MyraMath
|
/jobgraph
routines The /jobgraph folder contains tools for writing thread-parallel code based upon MyraMath's JobGraph concept. A JobGraph is a container of executable code statements, along with their captured referential environment, much like a closure or a C++11 lambda function. However, in contrast to a C++11 lambda, a JobGraph executes in parallel over multiple threads, not serially.
All of MyraMath's parallel algorithms (like the BLAS3/LAPACK routines in /pdense
and the Solver's in /multifrontal
) are implemented in terms of JobGraph's. Users can compose their own higher-level JobGraph's by combining the low-level ones already defined in Myramath (see ParallelJobGraph, SequentialJobGraph and FusedJobGraph). Alternatively, users can create their own low-level JobGraph's from the bottom-up using UserJobGraph and LambdaJobGraph. Tools for debugging and visualizing JobGraph's are also available.

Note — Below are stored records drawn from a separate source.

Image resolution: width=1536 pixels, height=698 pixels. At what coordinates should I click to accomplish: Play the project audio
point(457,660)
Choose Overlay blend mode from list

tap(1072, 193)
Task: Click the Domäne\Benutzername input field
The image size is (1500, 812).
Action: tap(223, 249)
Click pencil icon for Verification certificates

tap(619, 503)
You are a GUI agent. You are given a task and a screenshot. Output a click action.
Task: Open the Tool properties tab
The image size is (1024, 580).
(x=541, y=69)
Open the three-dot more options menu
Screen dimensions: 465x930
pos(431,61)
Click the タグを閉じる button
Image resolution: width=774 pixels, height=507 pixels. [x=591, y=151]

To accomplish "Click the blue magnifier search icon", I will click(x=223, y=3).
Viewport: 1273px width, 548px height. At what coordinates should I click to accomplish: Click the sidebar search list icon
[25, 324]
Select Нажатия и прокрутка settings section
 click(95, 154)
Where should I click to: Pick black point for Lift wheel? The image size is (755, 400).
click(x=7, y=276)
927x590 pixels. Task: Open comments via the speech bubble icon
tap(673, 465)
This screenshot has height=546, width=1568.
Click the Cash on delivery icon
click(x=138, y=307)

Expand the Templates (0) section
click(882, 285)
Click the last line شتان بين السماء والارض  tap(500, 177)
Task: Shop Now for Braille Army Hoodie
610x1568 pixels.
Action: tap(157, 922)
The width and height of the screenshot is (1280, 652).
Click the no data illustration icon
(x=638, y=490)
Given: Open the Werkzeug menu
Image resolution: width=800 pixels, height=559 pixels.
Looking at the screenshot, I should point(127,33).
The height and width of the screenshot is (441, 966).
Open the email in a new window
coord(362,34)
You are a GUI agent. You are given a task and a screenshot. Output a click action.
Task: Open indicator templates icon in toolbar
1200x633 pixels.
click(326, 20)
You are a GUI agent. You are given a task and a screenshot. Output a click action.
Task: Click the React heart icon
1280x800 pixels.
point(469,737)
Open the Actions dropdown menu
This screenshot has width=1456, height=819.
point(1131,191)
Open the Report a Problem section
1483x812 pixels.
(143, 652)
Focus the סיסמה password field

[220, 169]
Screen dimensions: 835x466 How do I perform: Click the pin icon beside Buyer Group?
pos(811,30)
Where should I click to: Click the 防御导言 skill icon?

Below are links to the sections of this page:
The JobGraph class (and the /jobgraph
ecosystem) is a small toolkit for building thread-parallel C++ programs. Like OpenMP, JobGraph is a shared-memory programming model designed for multicore machines. OpenMP is typically used to parallelize embarrassingly parallel for-loops of homogeneous code using "bolted-on" #pragma
's (a SIMD-like model). In contrast, JobGraph is task-based, where heterogeneous fragments of code (Job's) are processed asynchronously according to their declared dependencies (a MIMD-like model). JobGraph is more intrusive, but can be applied to a wider variety of workloads and "scales up" more naturally using a language of composition.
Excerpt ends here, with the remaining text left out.